Les données ont également révélé un taux inférieur de 96 % d’accidents entraînant des blessures aux intersections — « certaines des zones les plus meurtrières que je rencontre aux urgences traumatologiques », a déclaré le Dr Slotkin. Selon lui, la sécurité intrinsèque des véhicules autonomes tient à leur capacité à respecter les règles, à éviter les distractions et à voir dans toutes les directions.
Un style de conduite en pleine évolution : affirmé ou dangereux ?
Si les statistiques sur les accidents graves sont extrêmement positives, le comportement des véhicules de Waymo est en train de changer, ce qui soulève la question de savoir s’ils ne sacrifient pas la prudence à l’efficacité.
Après avoir été considérés pendant des années comme excessivement polis, les robotaxis de Waymo adopteraient désormais une conduite plus « affirmée » dans des villes comme San Francisco. The Wall Street Journal a rapporté une série d’incidents, notamment des voitures changeant simultanément de voie dans un tunnel et un demi-tour illégal à San Bruno, en Californie, qui a conduit à un contrôle de police.

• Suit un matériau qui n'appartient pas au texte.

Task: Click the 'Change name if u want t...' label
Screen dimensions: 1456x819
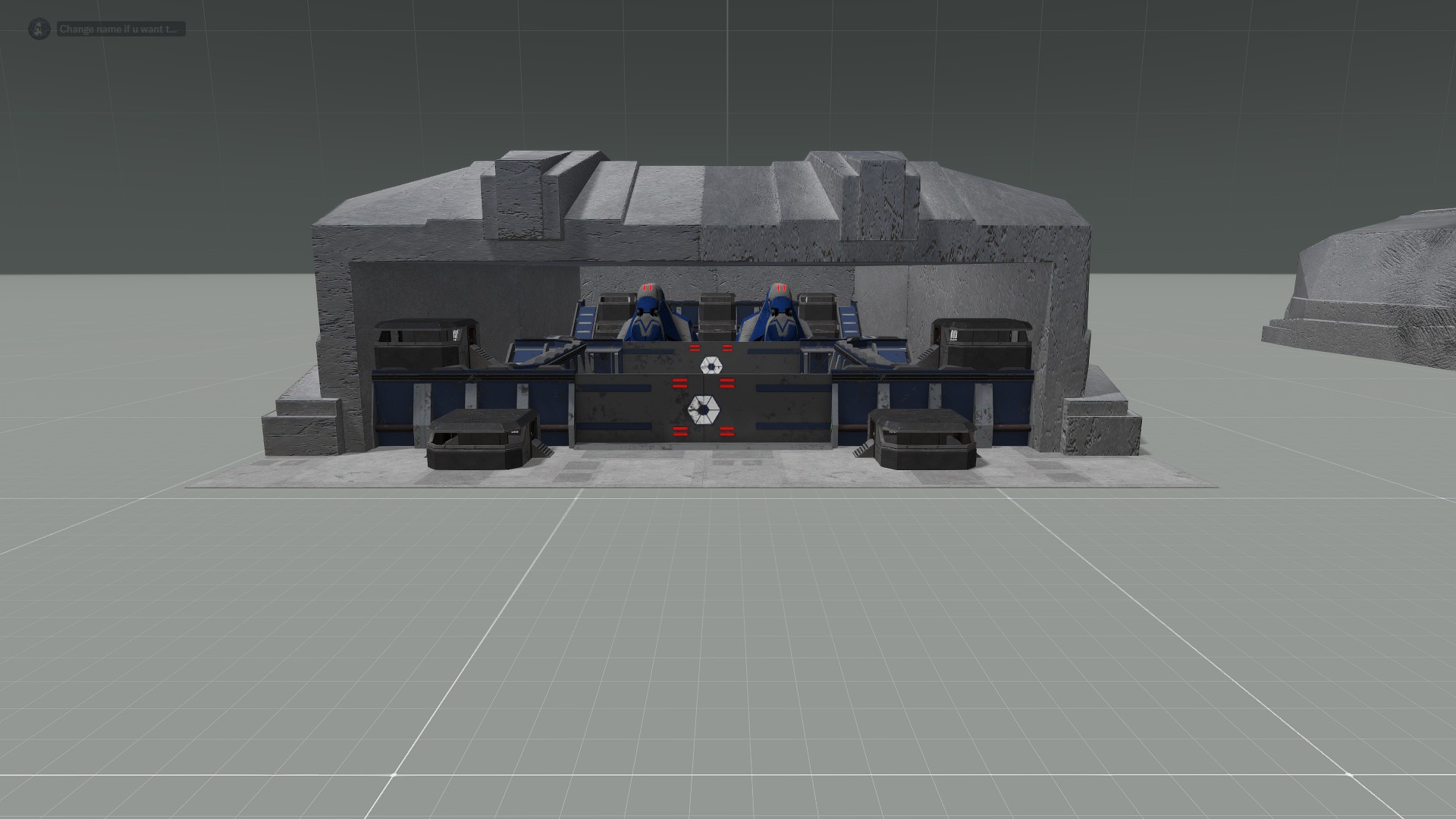Action: 120,29
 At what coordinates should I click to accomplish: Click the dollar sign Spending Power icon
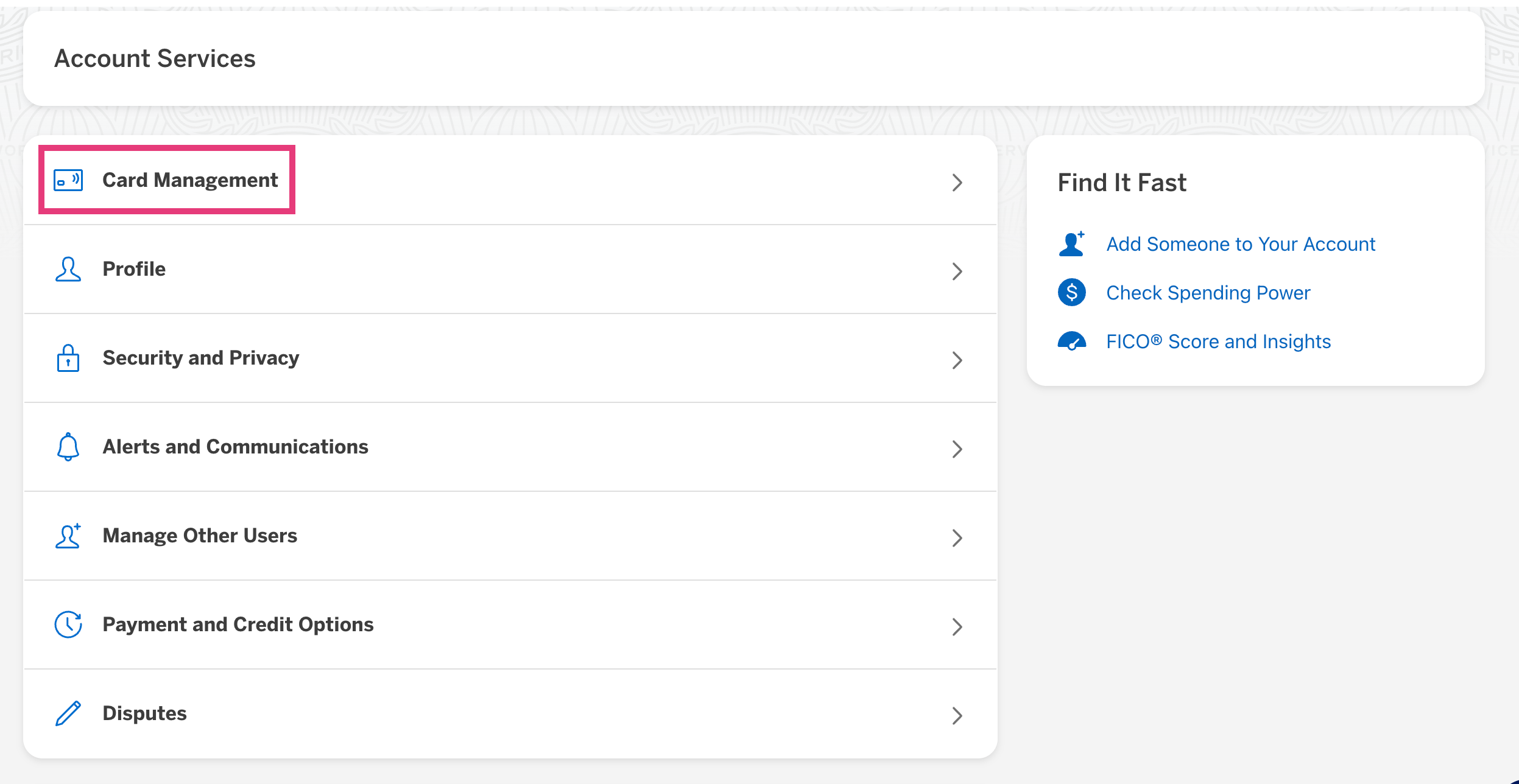pos(1072,293)
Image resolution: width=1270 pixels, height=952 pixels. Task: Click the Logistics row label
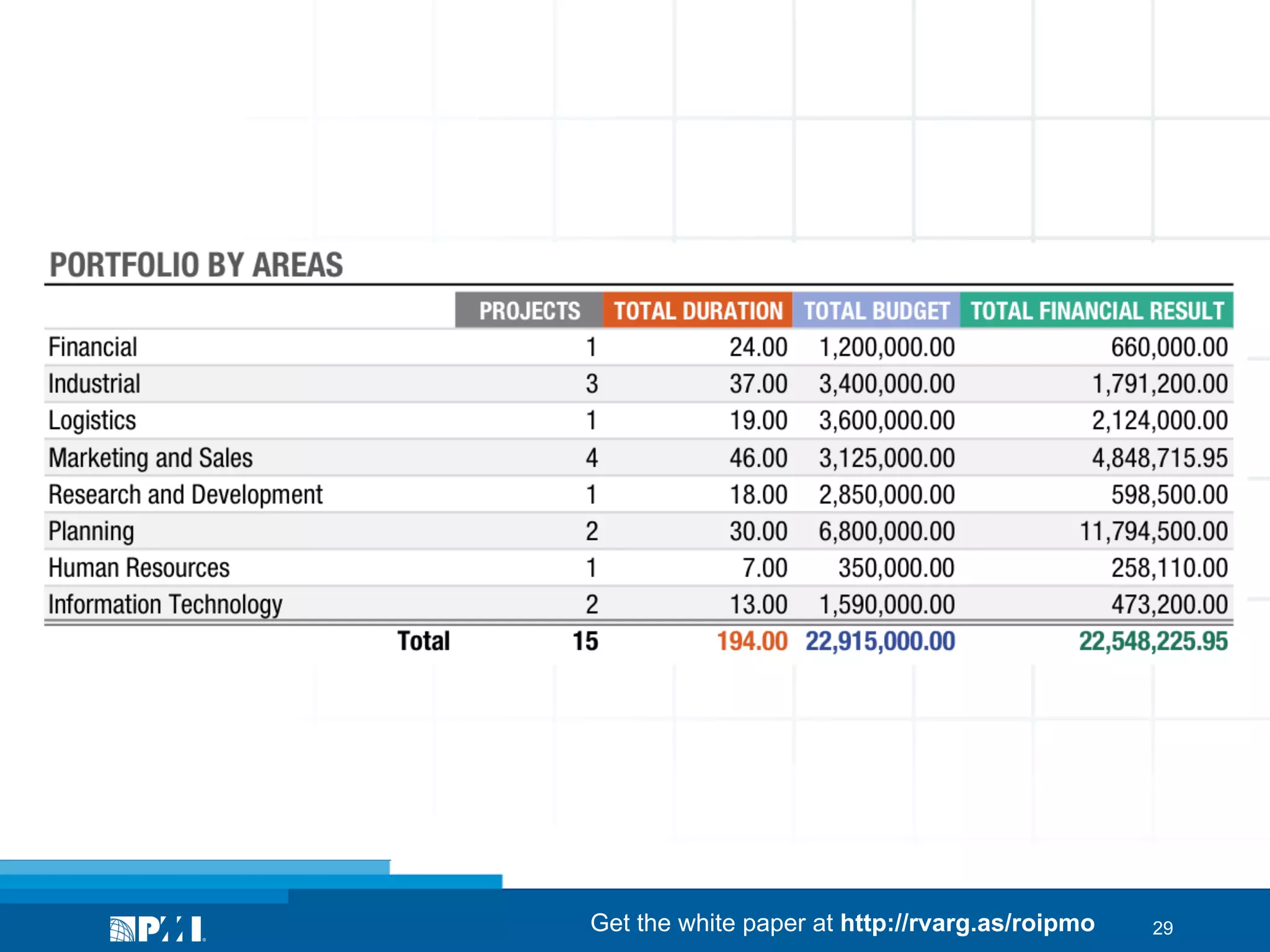click(x=92, y=421)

Chris Ludwick, directeur principal de la gestion des produits chez Waymo, a confirmé que l’entreprise cherchait à rendre ses voitures plus offensives, expliquant que ce changement était « vraiment nécessaire pour pouvoir déployer cette technologie à grande échelle à San Francisco, notamment parce que la circulation y est très dense ».
L’entreprise maintient que ses voitures sont toujours conçues pour respecter le code de la route, mais qu’elles doivent effectuer des compromis fondés sur le bon sens, comme franchir brièvement une double ligne jaune pour éviter de bloquer la circulation.
Les victimes à fourrure : les collisions avec des animaux suscitent l’inquiétude de la population
La volonté d’adopter une conduite plus humaine alimente un débat très émotionnel sur la sécurité des taxis autonomes de Waymo à San Francisco, notamment après deux collisions très médiatisées avec des animaux.
En octobre, un chat du quartier bien connu, nommé KitKat, a tragiquement été renversé et tué par un véhicule Waymo. Quelques semaines plus tard, un taxi autonome de Waymo a percuté un petit chien sans laisse dans le quartier de Western Addition. Un passager qui se trouvait alors dans la voiture a publié un message sur Reddit, déclarant : « Notre Waymo vient de renverser un chien. J’essaie d’appeler le service client. J’ai appelé la police. Des gens se rassemblent, je ne sais pas quoi faire. »
« Malheureusement, un véhicule Waymo est entré en contact avec un petit chien sans laisse qui se trouvait sur la chaussée », a confirmé un porte-parole de Waymo dans un communiqué.
Les incidents impliquant des animaux ont déclenché des manifestations locales et des appels à un renforcement de la réglementation. Jackie Fielder, membre du conseil des superviseurs de San Francisco, a réagi en demandant aux législateurs californiens d’autoriser les habitants à voter pour déterminer si les voitures autonomes peuvent circuler dans leurs collectivités.
Malgré ces décès d’animaux, Waymo a souligné que les véhicules de l’entreprise affichent un « taux bien inférieur de collisions entraînant des blessures à celui des conducteurs humains », selon le Los Angeles Times.
Une technologie qui progresse plus vite que son acceptation par le public
Étant donné que les accidents de la route représentent chaque année un lourd tribut économique et en qualité de vie, le Dr Slotkin estime que les responsables politiques doivent dépasser la simple résistance et commencer à préparer un avenir comptant davantage de véhicules autonomes.
Il préconise une direction fédérale afin de mettre en place une vérification indépendante des données et des obligations plus complètes de publication des données, notamment sur les taux d’accidents et les miles parcourus, pour guider une transition sûre.